EXERCISE TEXT:
----
Life on a small farm can be reflective and beautiful. Each season provides a new canvas for natures art combined with a farmers influence.
The end of winter can be trying as the final fits of snow and weather delays the birth of spring. Appreciation of the landscape can be overshadowed by daily chores, worries, and an endless list of things to mend as nature takes its annual toll.
And when I received Sandi Haber Fiflield’s “Between Planting and Picking” photo book in the mail, I was treated to an artful, reflective view of small farm life that allowed me to pause and enjoy her images.
Haber Fifield has found the hidden beauty of small farms and shares 54 artful images of the time between the promises of spring and the reward of autumn’s harvest. These are fresh images, most likely familar to the farmer and new to the non farmer. These scenes are captured from spaces reserved for those who work and relish the work of the land.
The images are best viewed in print, a computer screen can only do them so much justice and the book is a sample of the gallery show which opens March 3 and runs through April 16 at Rick Wester Fine Art in New York City.
Haber Fifield’s project began in June 2009 and continued through the fall of 2010. The artist photographed family owned farms spanning New England to the West Coast and the Pacific Northwest. Teeming with the verdant and lush colors of these fertile fields, Haber Fifield made pictures that delicately balance the geographic with the geometric, while using the agricultural landscape to create a complex vocabulary of visual associations. Less documentary in nature and more about challenging her own vision, she finds in the unending cycle of growth and harvest a metaphor for her own image-making.
The monograph includes essays by Dominique Browning and Leslie K. Brown. Their insight and discussion of the images put words to the feelings and emotions captured by Haber Fifield’s work.
Josh Viertel, President of Slow Food USA writes of the book, “Here are pictures of small farms, where food is grown with integrity, and of simple places that are beautiful because of the work that is done there.”
As I turned the pages, I found Haber Fifield’s images combining the order and chaos of a field: a collection of tools, an improvised electrical box, or tools and chairs, as if the inanimate objects were patiently awaiting their owner’s return.
Her images take the viewer to private places: images of a journal/lunar calendar, a solo goose bathing in a tank, behind-the-scenes wash rooms, and laundry blowing in the wind. There are no people in the collection, yet their influence is shown and felt with the turn of each page.
Many of the images also include barriers: fencing, crop netting, and make-shift backstops.In real life, these barriers keep out predators and protect crops and livestock. In the photographs, they serve to keep the troubles of the rest of the world at bay, while the viewer enjoys the art of the small farm.
----
Please update the book review from "As I turned" to "their owner’s return.", replacing "patiently" with "quietly". The listing is separate material with no connection to the book review.

SOURCE INFORMATION:
----
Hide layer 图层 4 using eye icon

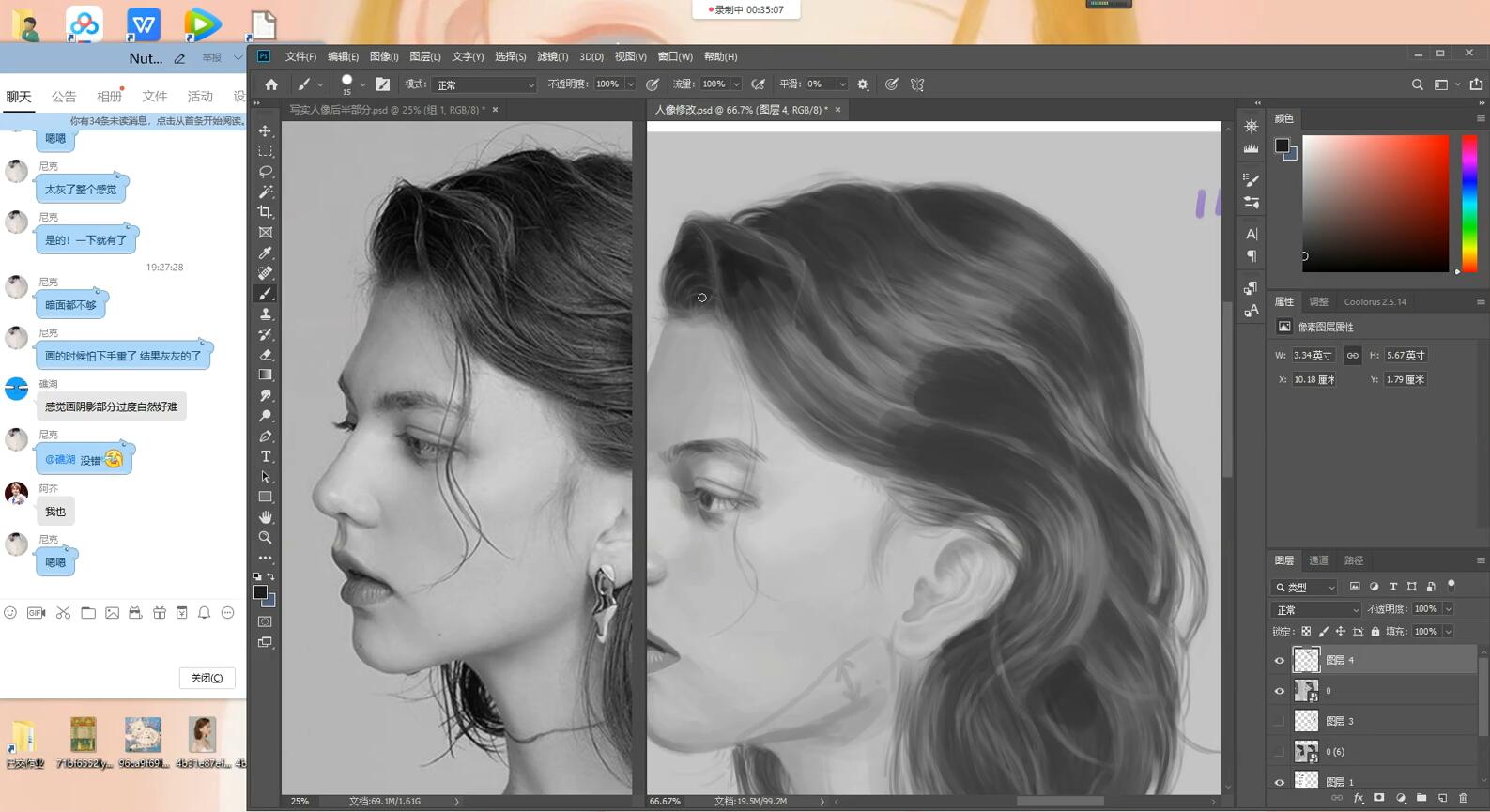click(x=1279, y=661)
----
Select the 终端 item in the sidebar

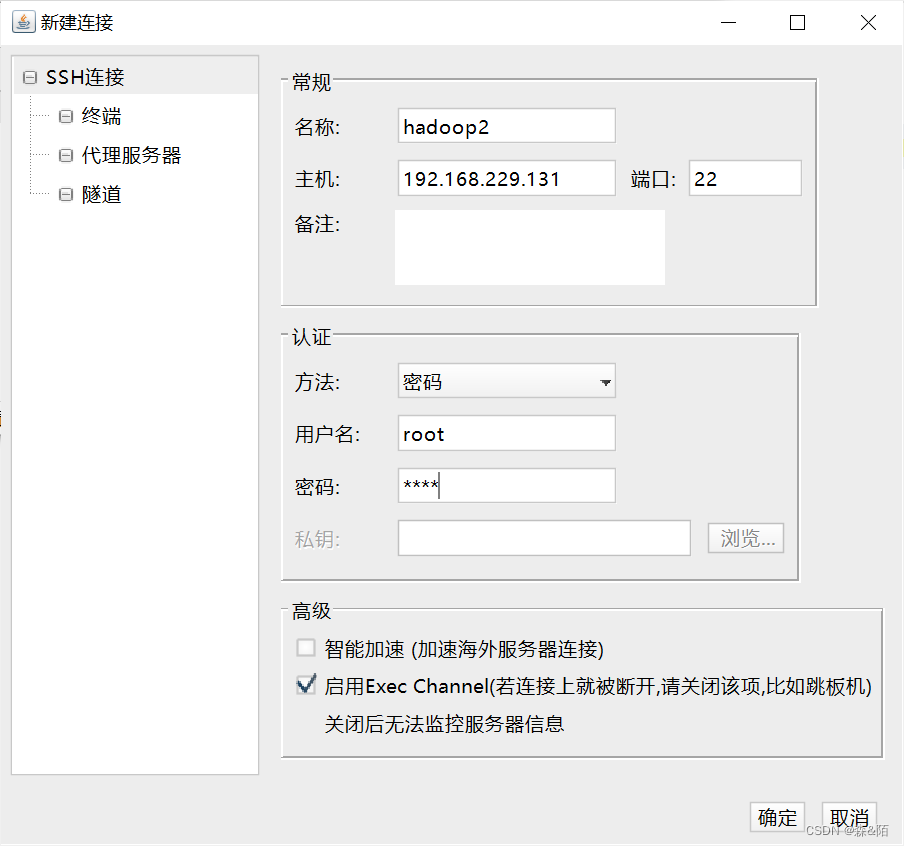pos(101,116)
----
ANSWER TO THIS PROBLEM:
As I turned the pages, I found Haber Fifield’s images combining the order and chaos of a field: a collection of tools, an improvised electrical box, or tools and chairs, as if the inanimate objects were quietly awaiting their owner’s return.